Updated

Egypt's opposition alliance is gearing up for mass rallies across the country on Tuesday to protest a highly contentious Islamist-backed draft constitution and to denounce violations that they claim were rife during a first round of voting on it.

Since the country's current political crisis erupted more than three weeks ago, the opposition has kept the pressure on the government of President Mohammed Morsi with mass marches that at times have seen turnouts of hundreds of thousands. The Islamists have organized rival rallies.

Tuesday's planned protests in front of the presidential palace and in Cairo's Tahrir Square as well as other city centers around the country are the first major push by the opposition since Saturday's round of the referendum on the constitution, in which preliminary results showed that 56 percent of voters had cast "yes" ballots. The next round of voting is schedule for Saturday, Dec. 22.

Islamists have suggested that passage of the constitution will give them a mandate, but the opposition says the process has been rushed, turnout has been low, and irregularities in the voting has been rife. They say that the constitution requires more than a simple majority, and many have called for the referendum voting to be re-held.
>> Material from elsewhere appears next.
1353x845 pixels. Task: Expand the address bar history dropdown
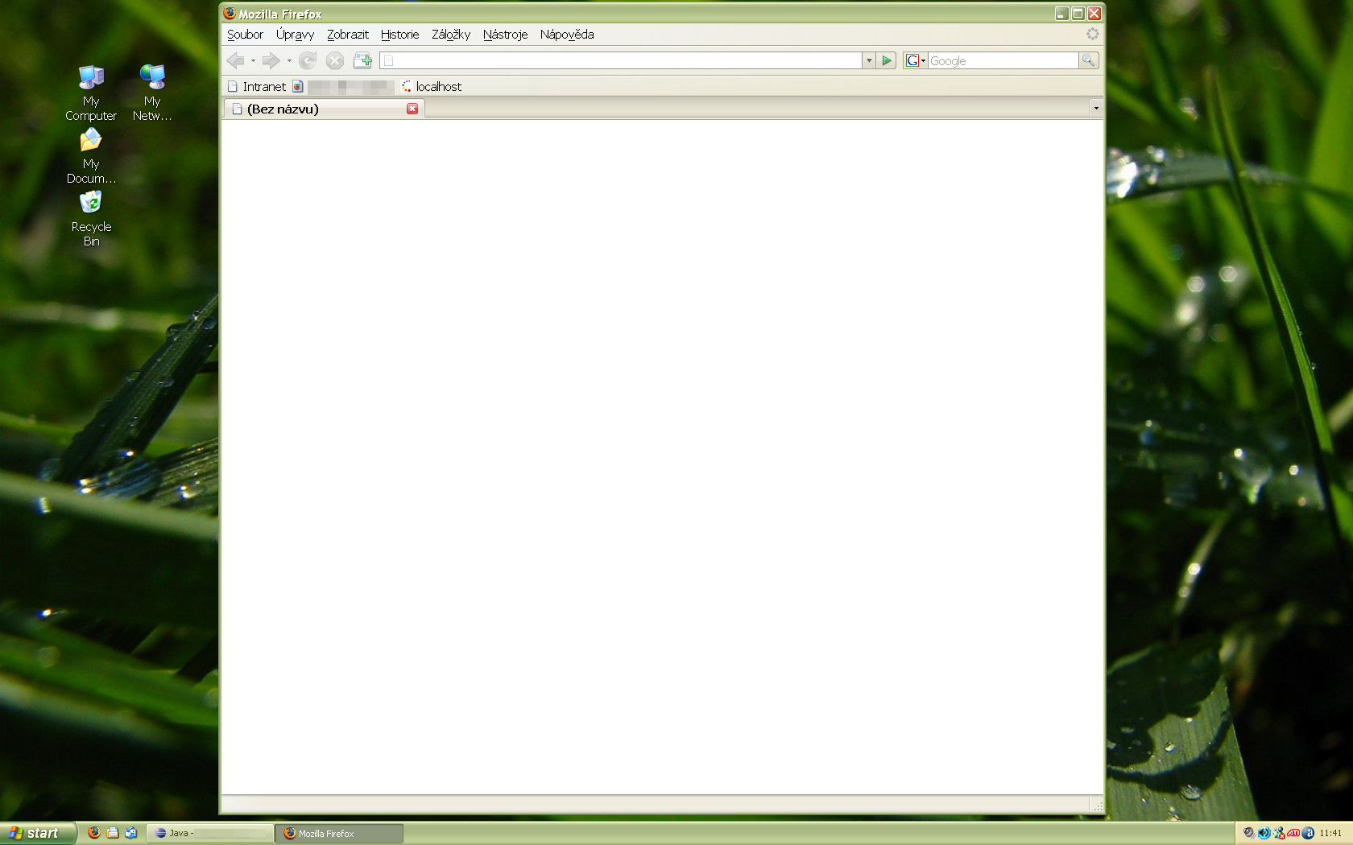pyautogui.click(x=869, y=60)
The Brotherhood says the country's Elections Committee can adjudicate any complaints.

The protests also follow closely on new salvos in the conflict between Morsi and the judiciary: one top group of courts announced its boycott of the second round of referendum voting, while the embattled Morsi-appointed Prosecutor General Talaat Abdullah submitted his resignation.

Abdullah had come under fire from fellow prosecutors who accused him of pressuring a judge not to release some 130 anti-Morsi protesters from detention.
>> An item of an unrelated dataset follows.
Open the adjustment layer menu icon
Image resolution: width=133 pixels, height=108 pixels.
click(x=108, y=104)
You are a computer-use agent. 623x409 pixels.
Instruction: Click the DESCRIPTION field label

The vote on Egypt's post-revolution constitution comes against a backdrop of deep polarization that split the country's political forces into two camps: one led by Islamists including Morsi's Muslim Brotherhood group and ultraconservative Salafis, and the second led by the National Salvation Front, an alliance of liberal and left-leaning political parties and youth groups backed by Christians and many Muslims who are skeptical of the Brotherhood.
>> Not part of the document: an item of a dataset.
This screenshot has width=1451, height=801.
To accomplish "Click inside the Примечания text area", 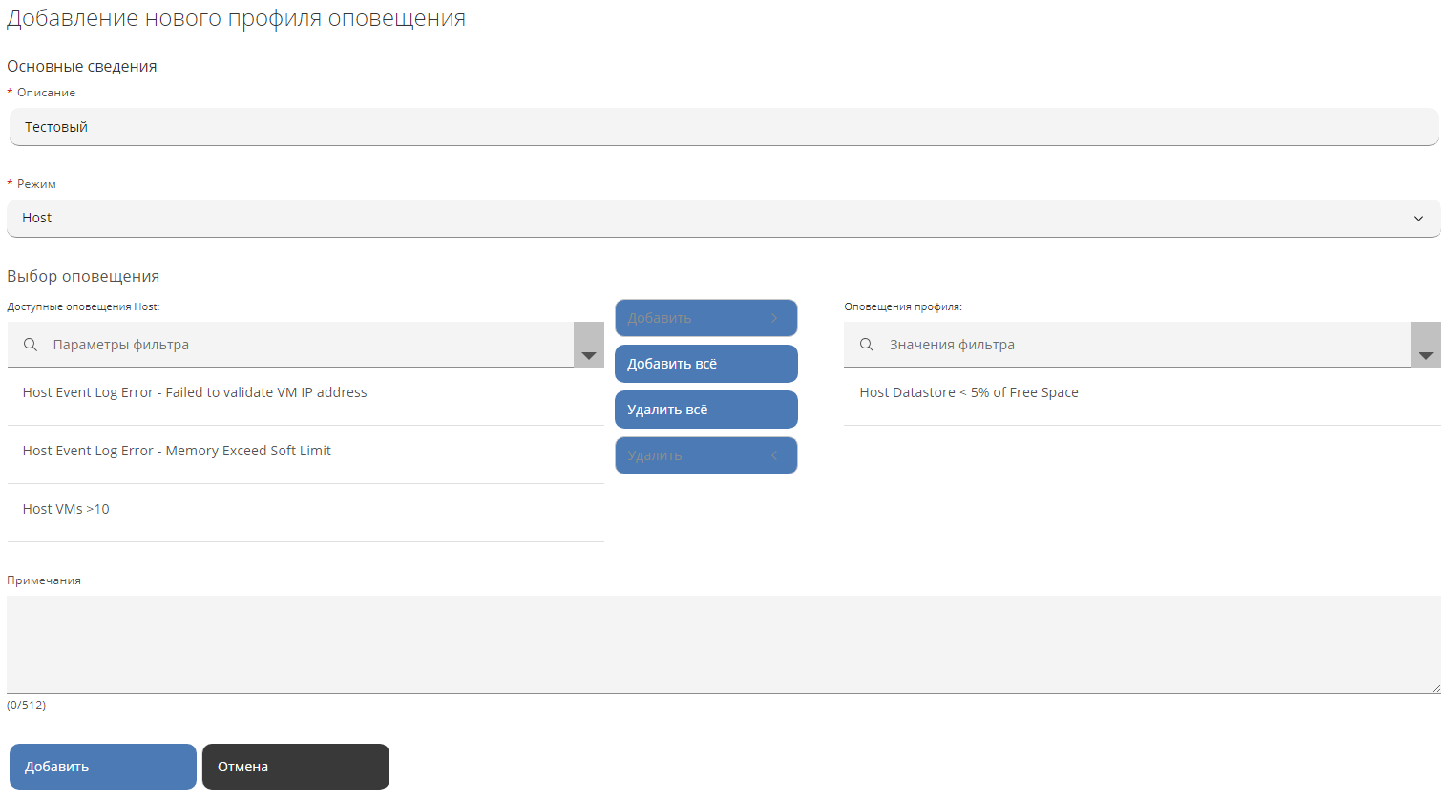I will click(723, 644).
For many, a decree by Morsi on Nov. 22 brought the simmering conflict between Egypt's newly empowered Islamists and political opposition and judiciary, to the open. The "constitutional declaration" gave Morsi's decisions immunity from judicial oversight and protected the Islamist-dominated Constituent Assembly, whose predecessor had been dissolved by court order.

Morsi subsequently rescinded the decree but the protests set the scene for a new round of confrontation over the constitution. The drafting panel passed the draft in a marathon session on Dec. 1.

Liberal members, Christians' representatives and others long criticized the Islamist domination of the process, particularly the insertion of clauses that they say pave the way to a religious state and threaten civil liberties. They say the breakneck pace of its drafting and passage will only polarize the country further.

The Brotherhood deny this, arguing that the passage of the constitution will be a much-needed boost for political stability.

Preliminary results show that the "yes" vote carried the first round by a margin of 56 percent. Rights groups and opposition say they filed complaints of violations marring the vote, including judges who they intentionally stalled the vote in constituencies anticipated to oppose it. They also say judges, whose supervision is required by law in Egyptian elections, were replaced by court employees in some districts to replace judges who boycotted the vote.

But one prominent judicial body that did involve itself in the first round of voting, the State Council, says that it will boycott the second round in protest at the alleged irregularities. The Council provided 1,500 of the 7,000 judges involved in the first round.

Many top Brotherhood officials have consistently characterized their critics as holdovers from the era of deposed president Hosni Mubarak. Most top judges are Mubarak-era appointees but the National Salvation Front is largely made of the Mubarak-era opposition, and Morsi's critics also include some Islamists.

On Monday, Egypt's Supreme Constitutional Court -- the country's most prestigious tribunal that is at the center of the Brotherhood's conflict with the judiciary -- denounced a statement by a Morsi aide in which it discussed the court under a "campaign" by "anti-revolutionary forces" to "overturn the gains of the revolution" against Mubarak.

Court spokesman Maher Sami accused Essam el-Haddad's of "tarnishing" the court's image and criticized him for writing the memo in English.

"The Supreme Constitutional Court is asking why the president's aide chose to address the foreign media," he said. He added el-Haddad aimed at "toppling down the court's reputation internationally" and that the "crime of spreading false and instigating news that is punishable by law."